WORK ITEM — Check every line of the entries for the string "members" and return the ones that contain it.

DATA FOR THIS EXERCISE —
★ ★ ★ ★

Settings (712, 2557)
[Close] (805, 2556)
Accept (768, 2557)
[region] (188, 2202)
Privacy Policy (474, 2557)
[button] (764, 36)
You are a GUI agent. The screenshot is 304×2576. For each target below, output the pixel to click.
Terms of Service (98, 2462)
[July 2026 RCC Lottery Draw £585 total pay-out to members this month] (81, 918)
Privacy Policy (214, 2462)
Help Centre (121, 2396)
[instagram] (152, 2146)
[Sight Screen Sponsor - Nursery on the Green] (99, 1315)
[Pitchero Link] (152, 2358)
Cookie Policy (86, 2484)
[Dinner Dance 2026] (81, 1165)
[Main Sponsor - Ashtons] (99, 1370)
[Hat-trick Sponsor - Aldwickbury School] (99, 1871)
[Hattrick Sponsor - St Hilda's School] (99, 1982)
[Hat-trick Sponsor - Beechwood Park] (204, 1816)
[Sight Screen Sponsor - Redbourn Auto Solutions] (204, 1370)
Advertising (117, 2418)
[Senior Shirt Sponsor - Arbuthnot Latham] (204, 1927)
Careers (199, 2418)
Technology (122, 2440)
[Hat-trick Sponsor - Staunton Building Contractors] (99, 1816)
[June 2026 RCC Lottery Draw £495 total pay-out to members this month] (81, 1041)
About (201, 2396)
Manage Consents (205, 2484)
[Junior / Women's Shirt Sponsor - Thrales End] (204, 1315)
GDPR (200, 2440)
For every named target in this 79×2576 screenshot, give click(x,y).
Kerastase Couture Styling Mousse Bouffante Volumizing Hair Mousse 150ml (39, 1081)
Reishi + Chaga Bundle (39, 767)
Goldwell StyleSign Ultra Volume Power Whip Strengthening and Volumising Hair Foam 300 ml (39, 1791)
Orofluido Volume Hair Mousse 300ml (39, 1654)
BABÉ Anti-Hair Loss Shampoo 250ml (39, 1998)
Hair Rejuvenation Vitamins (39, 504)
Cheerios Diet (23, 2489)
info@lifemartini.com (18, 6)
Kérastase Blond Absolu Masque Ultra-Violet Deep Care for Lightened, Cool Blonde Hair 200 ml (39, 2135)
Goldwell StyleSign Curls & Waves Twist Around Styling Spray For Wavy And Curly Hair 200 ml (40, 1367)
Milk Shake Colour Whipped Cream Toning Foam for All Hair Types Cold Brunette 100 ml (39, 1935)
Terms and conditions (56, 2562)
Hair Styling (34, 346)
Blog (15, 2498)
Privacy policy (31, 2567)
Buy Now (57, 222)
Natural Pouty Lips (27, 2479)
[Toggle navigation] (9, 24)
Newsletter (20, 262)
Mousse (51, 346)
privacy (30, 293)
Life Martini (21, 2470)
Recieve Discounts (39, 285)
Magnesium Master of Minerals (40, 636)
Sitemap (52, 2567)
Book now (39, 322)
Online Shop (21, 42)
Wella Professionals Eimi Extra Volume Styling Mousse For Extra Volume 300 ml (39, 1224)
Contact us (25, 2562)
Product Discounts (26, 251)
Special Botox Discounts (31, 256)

★ ★ ★ ★

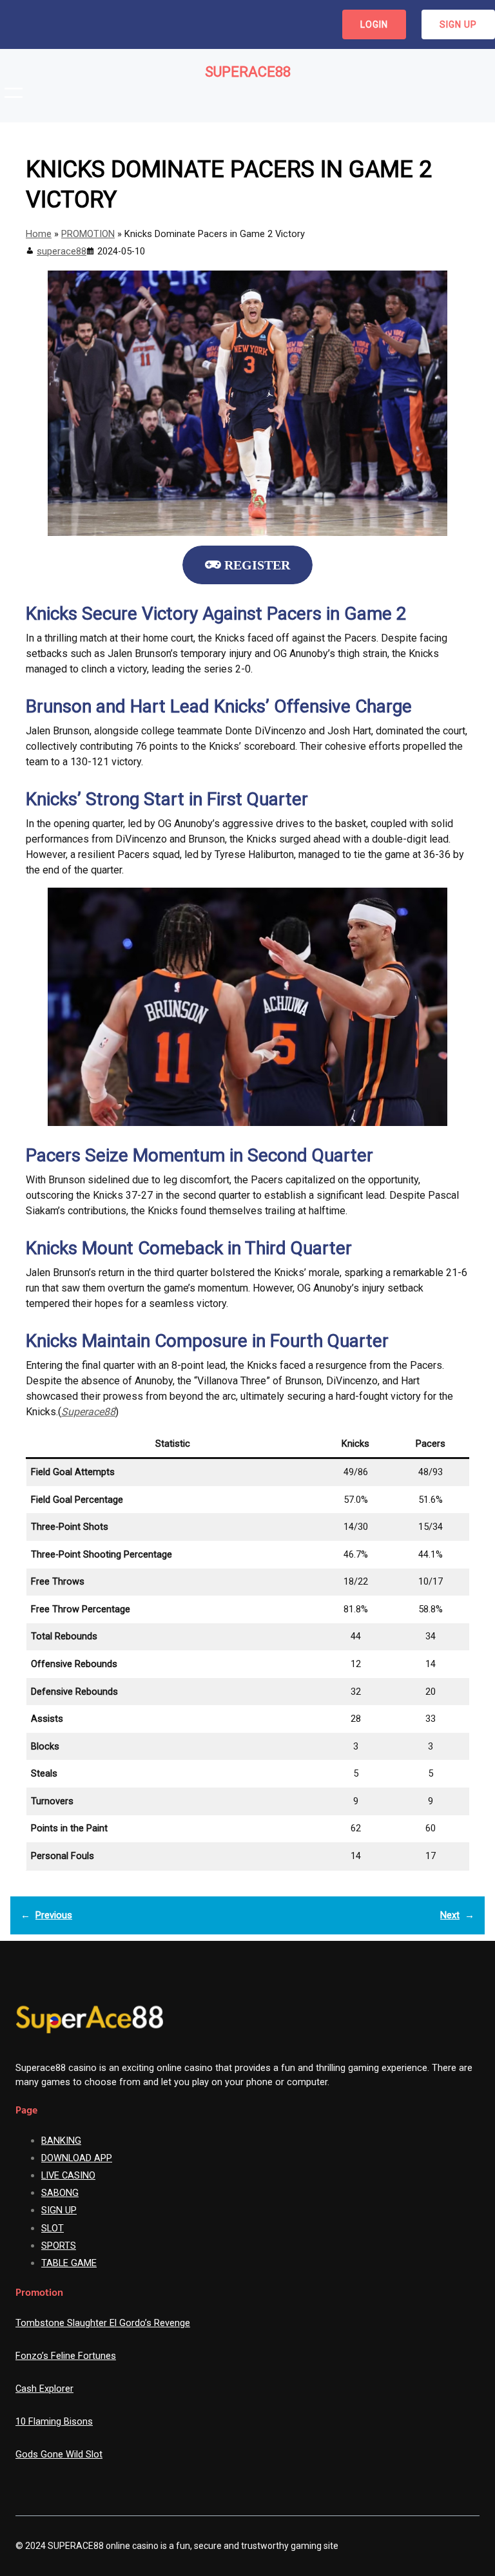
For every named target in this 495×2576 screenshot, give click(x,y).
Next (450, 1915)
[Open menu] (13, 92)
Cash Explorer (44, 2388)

★ ★ ★ ★

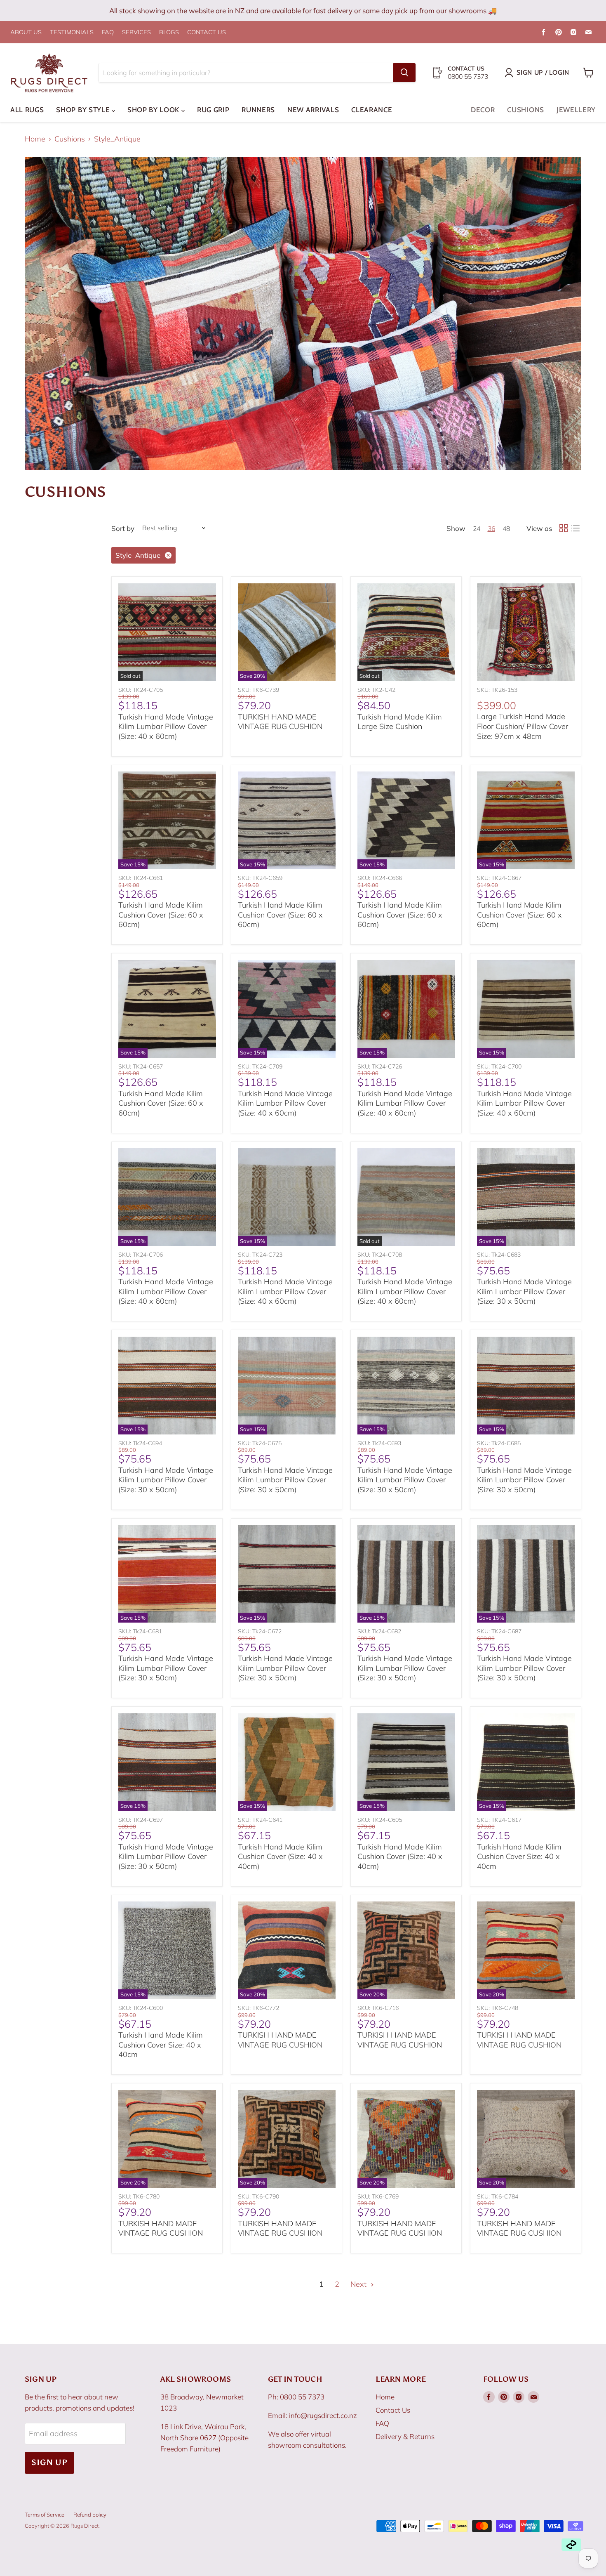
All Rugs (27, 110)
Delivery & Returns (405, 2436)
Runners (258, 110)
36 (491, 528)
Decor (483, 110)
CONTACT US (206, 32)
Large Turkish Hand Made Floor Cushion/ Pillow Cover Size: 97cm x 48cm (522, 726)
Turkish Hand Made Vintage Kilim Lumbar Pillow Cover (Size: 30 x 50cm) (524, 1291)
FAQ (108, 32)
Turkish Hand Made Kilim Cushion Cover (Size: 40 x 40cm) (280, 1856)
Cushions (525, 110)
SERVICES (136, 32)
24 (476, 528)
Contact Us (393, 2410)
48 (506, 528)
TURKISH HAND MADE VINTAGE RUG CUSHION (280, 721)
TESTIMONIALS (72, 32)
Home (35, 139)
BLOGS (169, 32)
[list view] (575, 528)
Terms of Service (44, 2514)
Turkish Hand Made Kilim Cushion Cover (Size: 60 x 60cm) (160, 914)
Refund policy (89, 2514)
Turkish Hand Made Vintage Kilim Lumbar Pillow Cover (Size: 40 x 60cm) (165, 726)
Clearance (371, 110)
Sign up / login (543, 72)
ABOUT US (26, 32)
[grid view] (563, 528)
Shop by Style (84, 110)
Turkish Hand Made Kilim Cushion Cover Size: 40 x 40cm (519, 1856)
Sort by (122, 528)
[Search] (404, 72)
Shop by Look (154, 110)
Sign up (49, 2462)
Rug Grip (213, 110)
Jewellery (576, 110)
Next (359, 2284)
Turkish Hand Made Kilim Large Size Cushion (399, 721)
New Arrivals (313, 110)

★ ★ ★ ★

ANSWER SECTION —
[July 2026 RCC Lottery Draw £585 total pay-out to members this month] (81, 918)
[June 2026 RCC Lottery Draw £495 total pay-out to members this month] (81, 1041)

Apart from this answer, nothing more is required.